NZD: Fundamentally a weak currency given the RBNZ's easing bias, however currently seeing upside for the same reasons as the AUD. CPI for Q1 slightly beat estimates at 0.2% q/q versus expectations of 0.1%. Year-over-year CPI matched estimates at 0.4%, well below the RBNZ's target mid-point of 2%. Excluding petrol prices, CPI rose 0.7% y/y.
CAD: A neutral to weakly-bullish currency, with sentiment in lock-step with WTI. Core CPI for the month of March rose 0.7% versus an expectation of 0.3%. This puts year-over-year core inflation at 2.1%. Retail Sales Excluding Automobiles rose 0.2% for February, well above the expected half-percent decline. Solid data from Canada during April has erased any expectation of easing this year, for now.
JPY: Fundamentally a weak currency with chances of further easing. Tokyo CPI Ex-Food & Energy for March was at 0.6% y/y, above expectations of 0.5%. The monthly rise was 0.5%. Nationwide CPI Ex-Food & Energy for February rose 0.8% y/y, above expectations of 0.6%. The BoJ measure remained steady at 1.1% y/y. Daily movements in yen are largely a function of risk sentiment.

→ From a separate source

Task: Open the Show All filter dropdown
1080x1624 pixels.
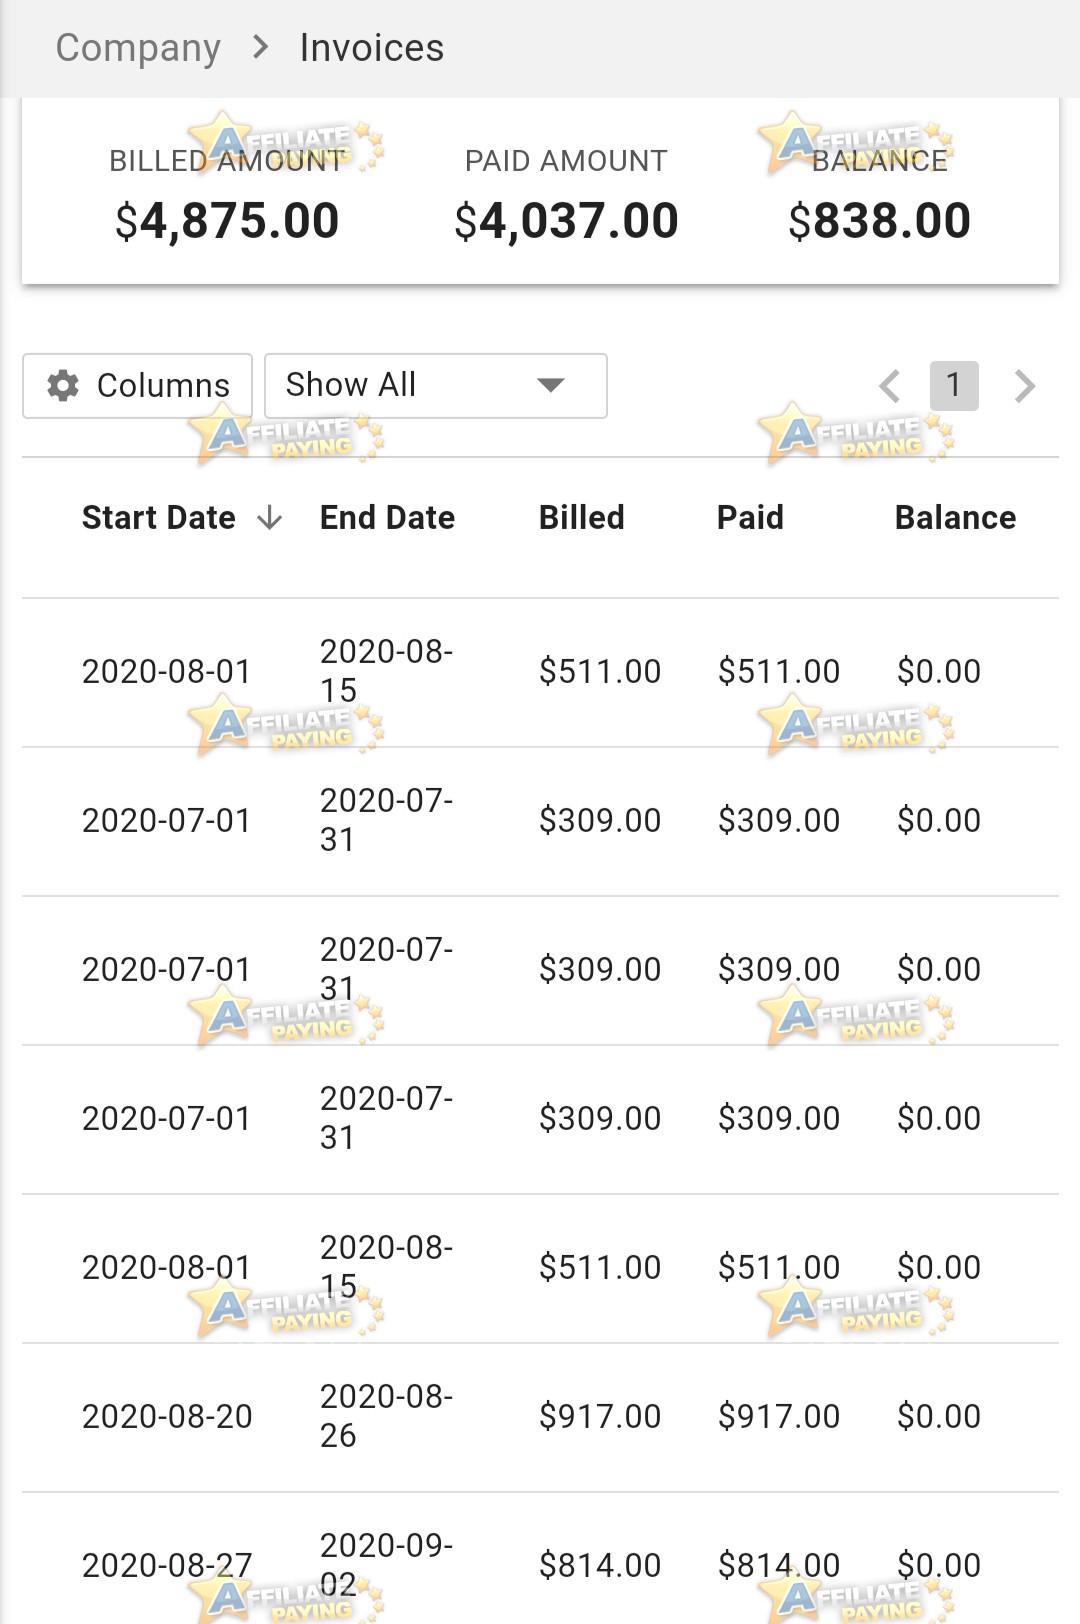Action: 436,385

CHF: Fundamentally a weak currency, highly correlated with moves in EUR. The franc is fundamentally a weak currency given the SNB's negative interest rates, however it can suddenly rally on safe-haven flows. The SNB regularly recite that the franc is overvalued and they are prepared to intervene to weaken the currency. The franc's direction is difficult to predict due to regular intervention by the SNB.

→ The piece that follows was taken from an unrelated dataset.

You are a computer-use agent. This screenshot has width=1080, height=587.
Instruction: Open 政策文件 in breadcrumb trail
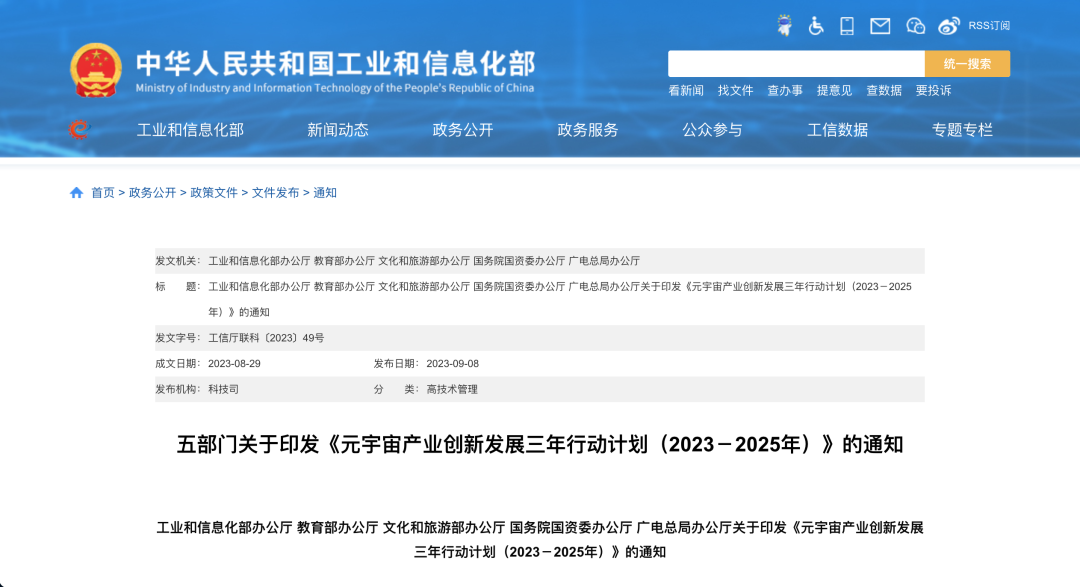(214, 193)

We will be monitoring levels of support and resistance in unison with any impactful news and the underlying fundamentals in order to find a high probability trade. Support and resistance includes previous highs and lows (horizontal s/r), trendlines, moving averages, fibonacci retracements, daily pivot levels and round numbers. These levels of support and resistance are most effective when there are several of them converging at the same area (confluence).